►

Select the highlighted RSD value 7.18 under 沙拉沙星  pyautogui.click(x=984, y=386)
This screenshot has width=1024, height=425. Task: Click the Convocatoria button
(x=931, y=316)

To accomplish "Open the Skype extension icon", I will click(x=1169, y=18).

◄
►

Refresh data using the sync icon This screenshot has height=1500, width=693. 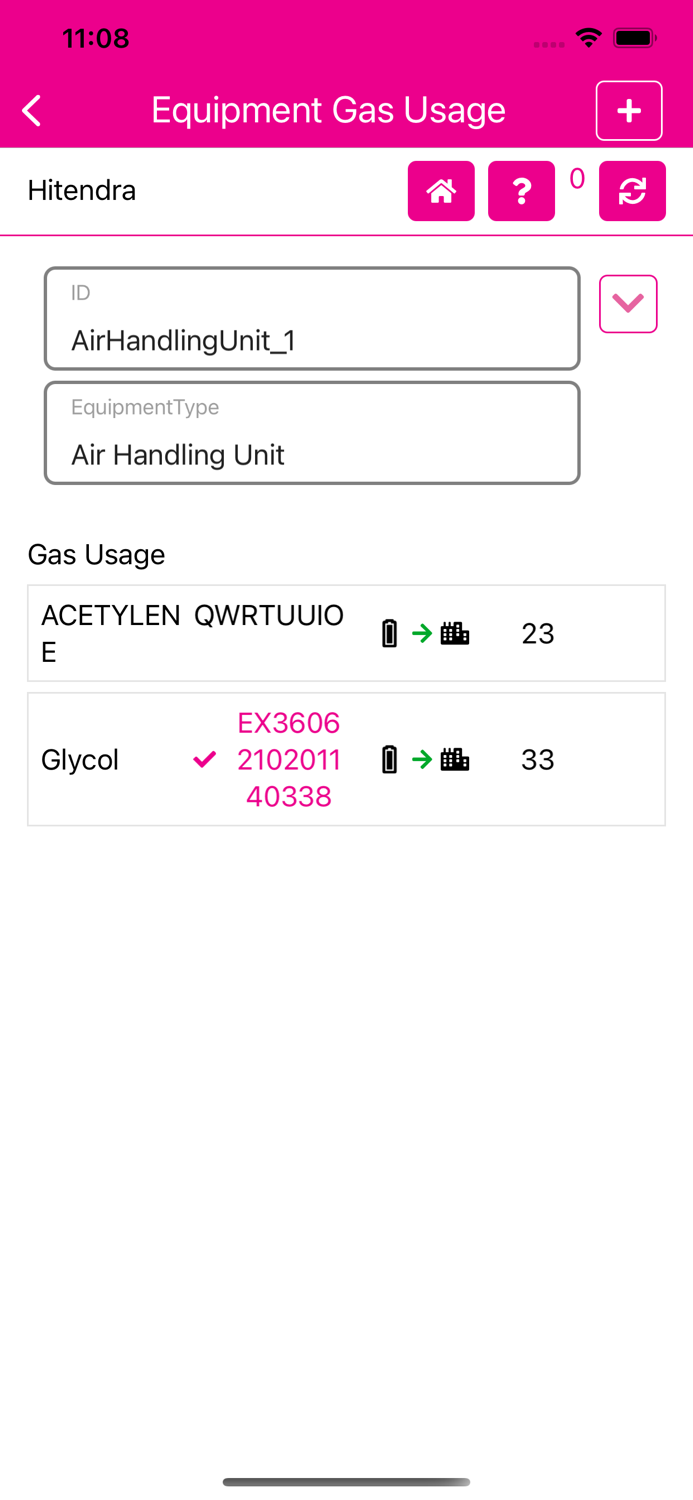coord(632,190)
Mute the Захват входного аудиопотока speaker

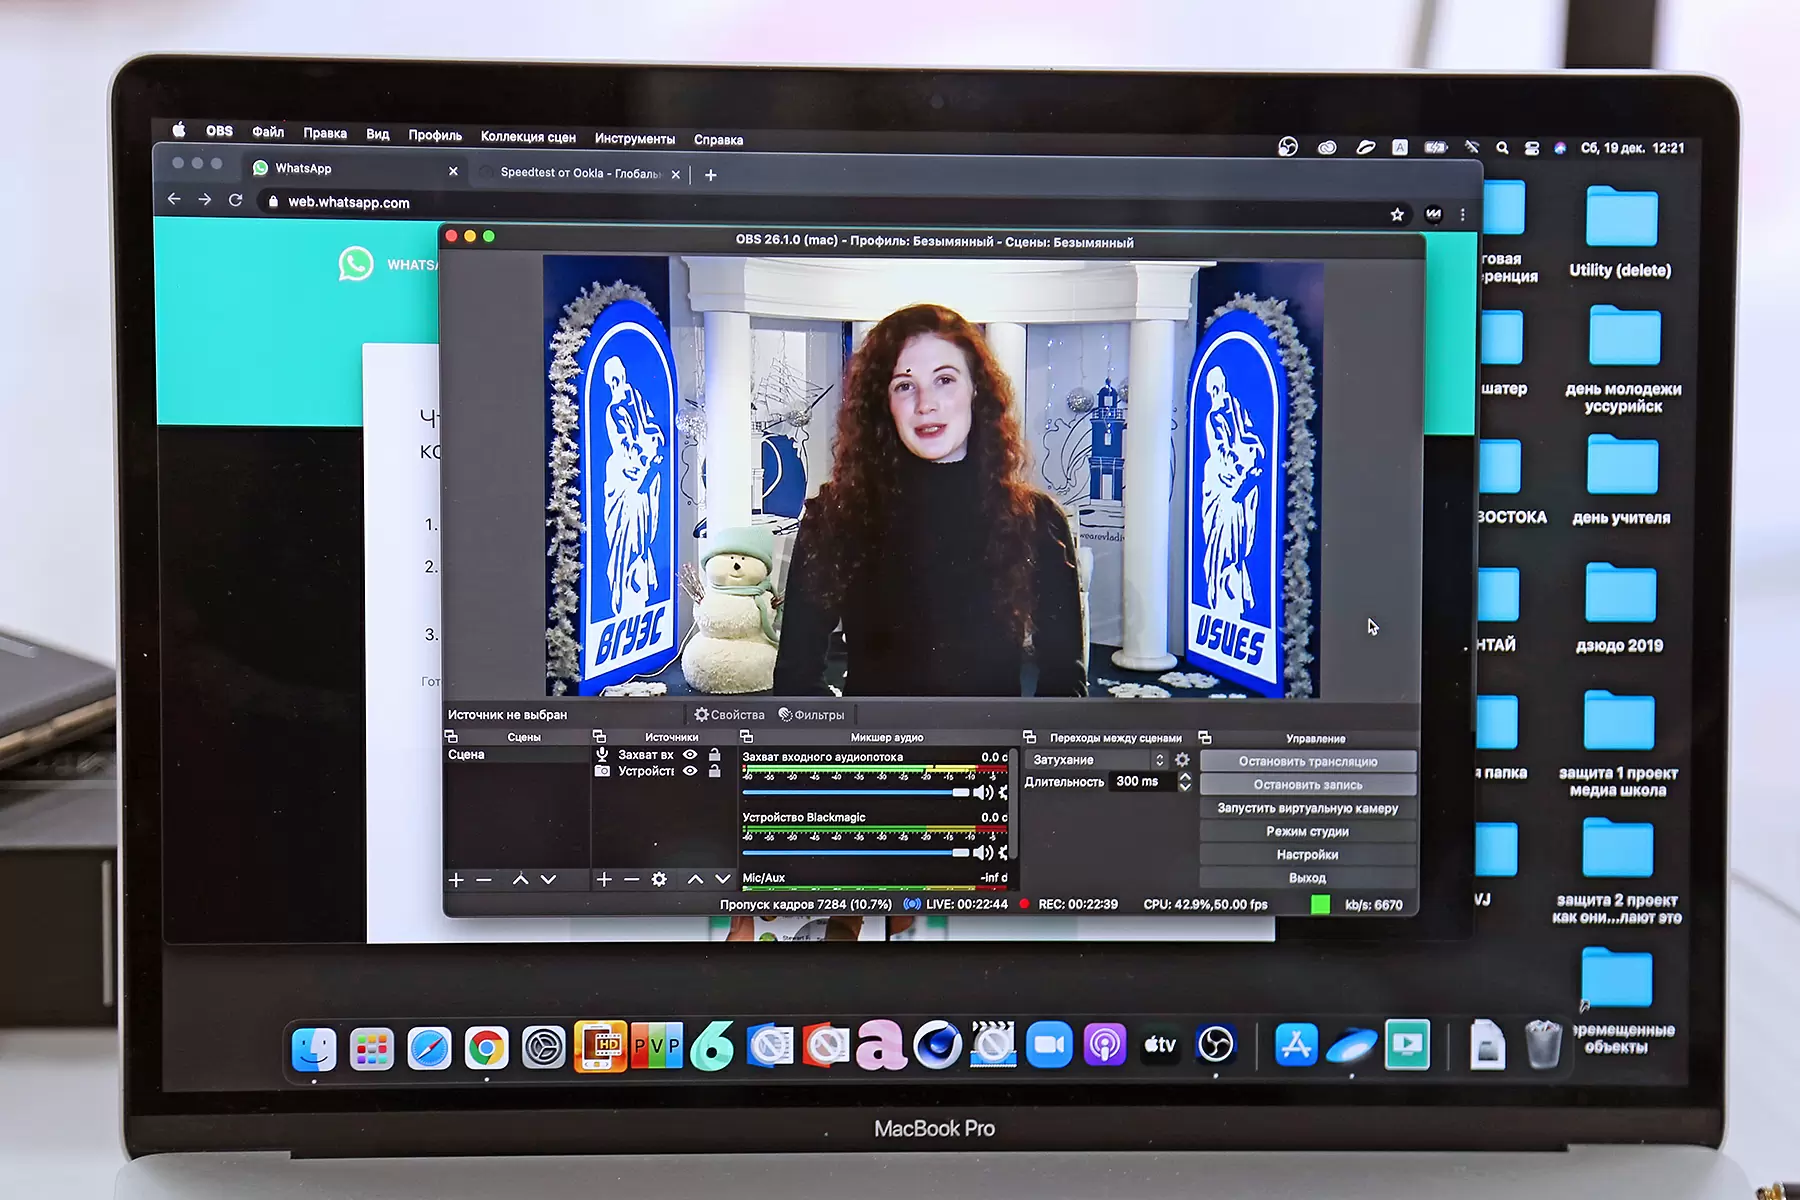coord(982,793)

◄
►

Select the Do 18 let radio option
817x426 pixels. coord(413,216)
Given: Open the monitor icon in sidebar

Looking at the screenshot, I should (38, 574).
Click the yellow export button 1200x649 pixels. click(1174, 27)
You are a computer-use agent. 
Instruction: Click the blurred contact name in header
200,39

◄

Within the listing above, the range opens at the line with "Select the Do 18 let radio option" and closes at the line with "You are a computer-use agent.". Reproduce exactly the lines of that range, including both ends.

### Reply
Select the Do 18 let radio option
817x426 pixels. coord(413,216)
Given: Open the monitor icon in sidebar

Looking at the screenshot, I should (38, 574).
Click the yellow export button 1200x649 pixels. click(1174, 27)
You are a computer-use agent. 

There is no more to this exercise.